▶ [Objective]:
Carry over the rows between the lines holding "Task: Click the History clock icon" and "Action: 26,52", inclusive, with 49 added to each coordinate in the answers. Leave the pictures out.

▶ [Interface element rows]:
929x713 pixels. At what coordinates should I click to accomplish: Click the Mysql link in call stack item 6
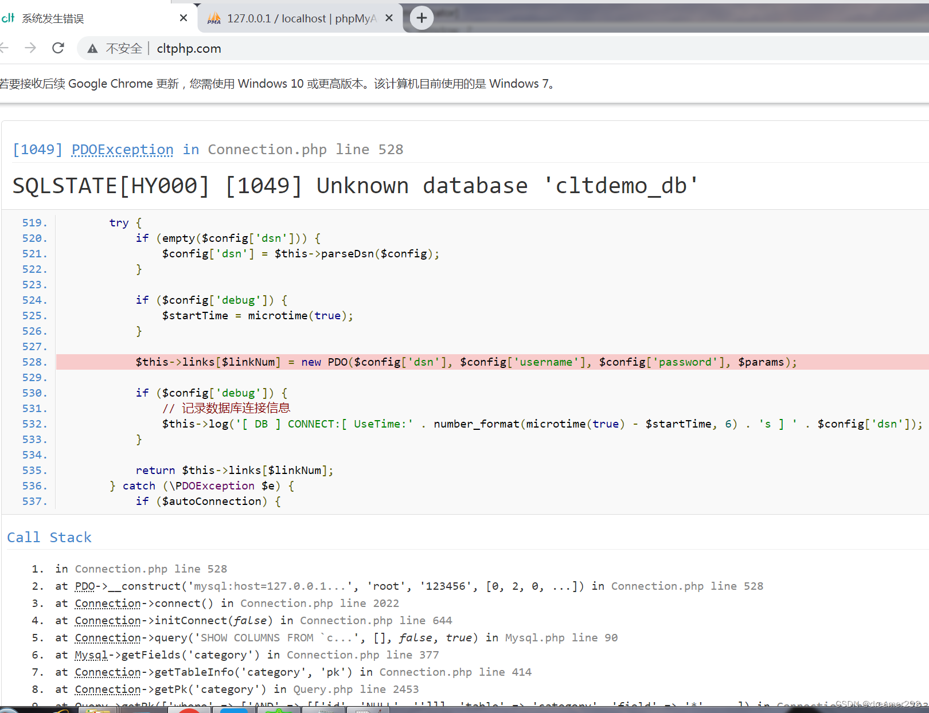[92, 655]
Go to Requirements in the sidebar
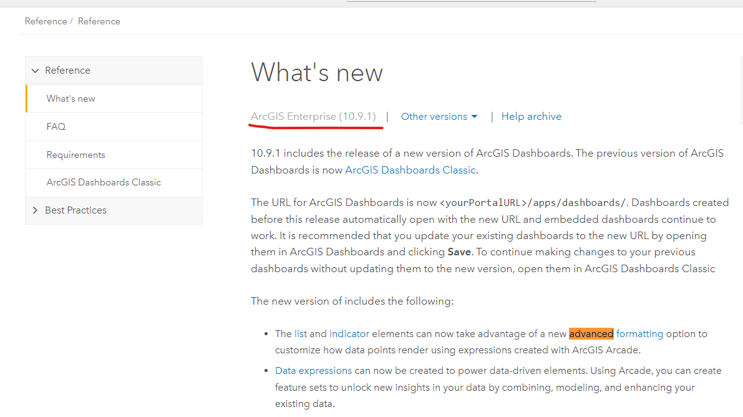743x417 pixels. click(x=76, y=155)
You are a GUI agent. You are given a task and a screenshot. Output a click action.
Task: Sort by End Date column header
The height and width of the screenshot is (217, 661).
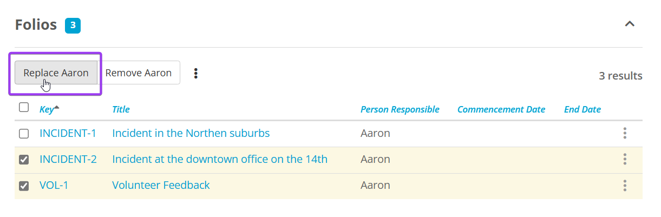coord(582,109)
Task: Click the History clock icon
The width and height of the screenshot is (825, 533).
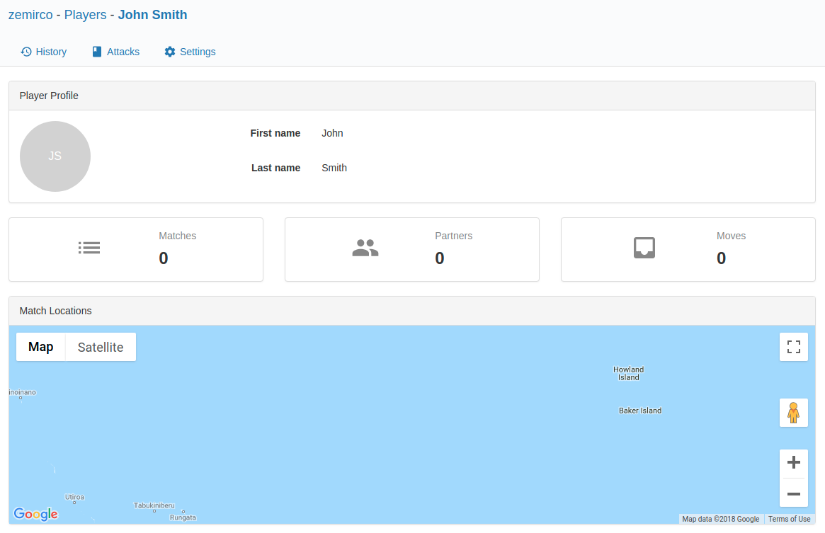Action: 26,52
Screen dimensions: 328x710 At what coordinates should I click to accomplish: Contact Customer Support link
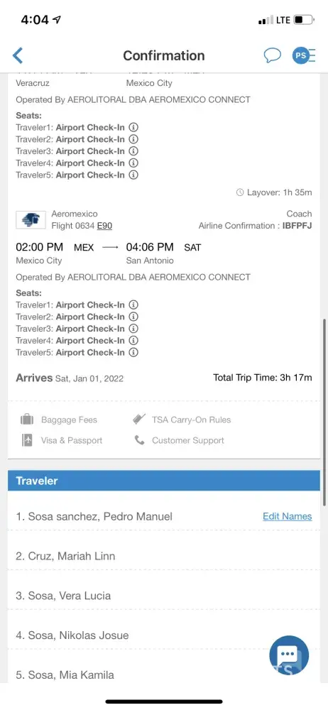point(180,440)
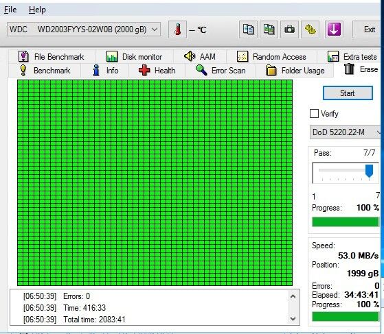Viewport: 384px width, 334px height.
Task: Click the copy text to clipboard icon
Action: pos(248,29)
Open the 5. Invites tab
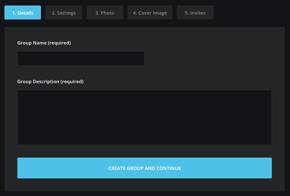Screen dimensions: 290x196 [195, 13]
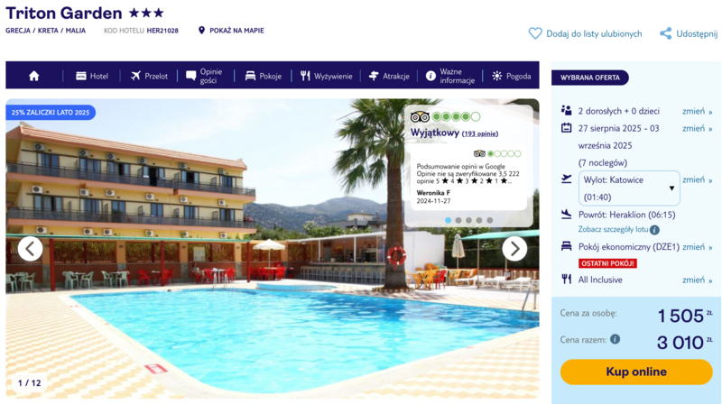This screenshot has width=722, height=404.
Task: Show next photo with right arrow
Action: 514,249
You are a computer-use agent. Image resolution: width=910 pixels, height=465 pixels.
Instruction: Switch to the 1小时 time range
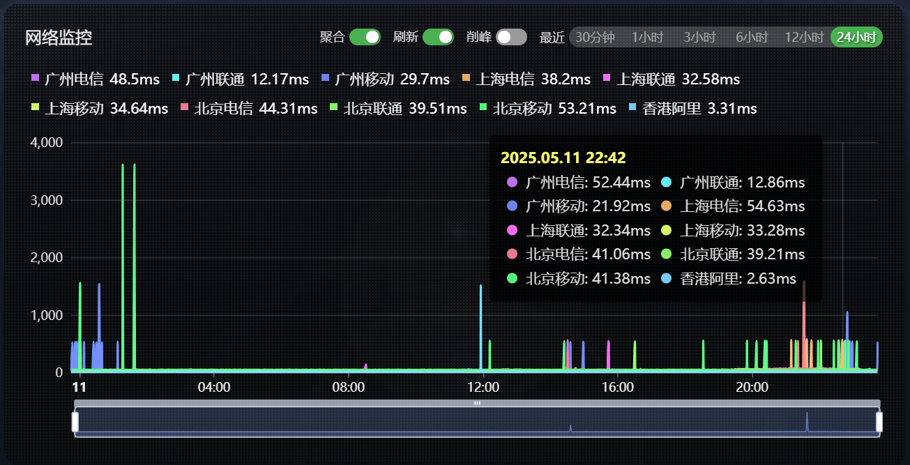[x=647, y=37]
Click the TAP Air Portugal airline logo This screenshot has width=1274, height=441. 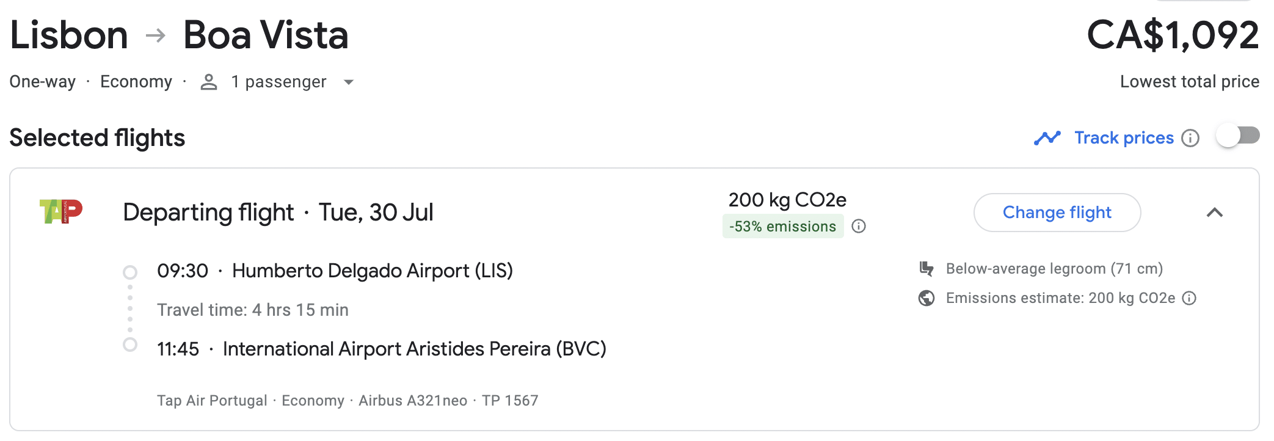click(61, 211)
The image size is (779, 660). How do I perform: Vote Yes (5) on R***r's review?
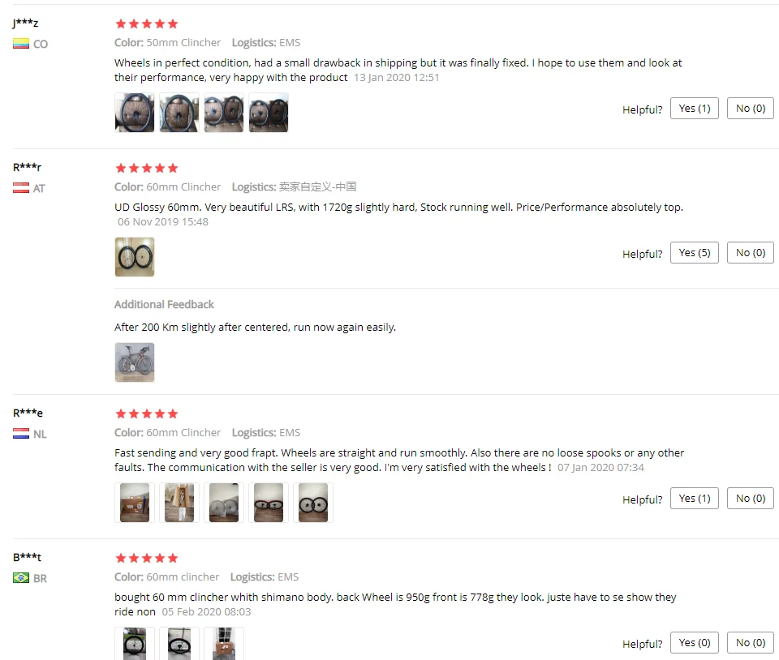tap(694, 253)
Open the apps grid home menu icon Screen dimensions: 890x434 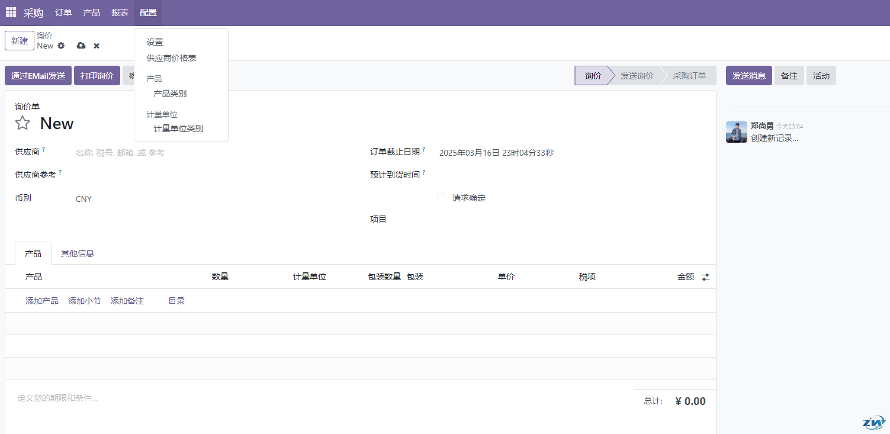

▶ [Solved problem]:
Task: Click the History clock icon
The width and height of the screenshot is (825, 533).
Action: 75,101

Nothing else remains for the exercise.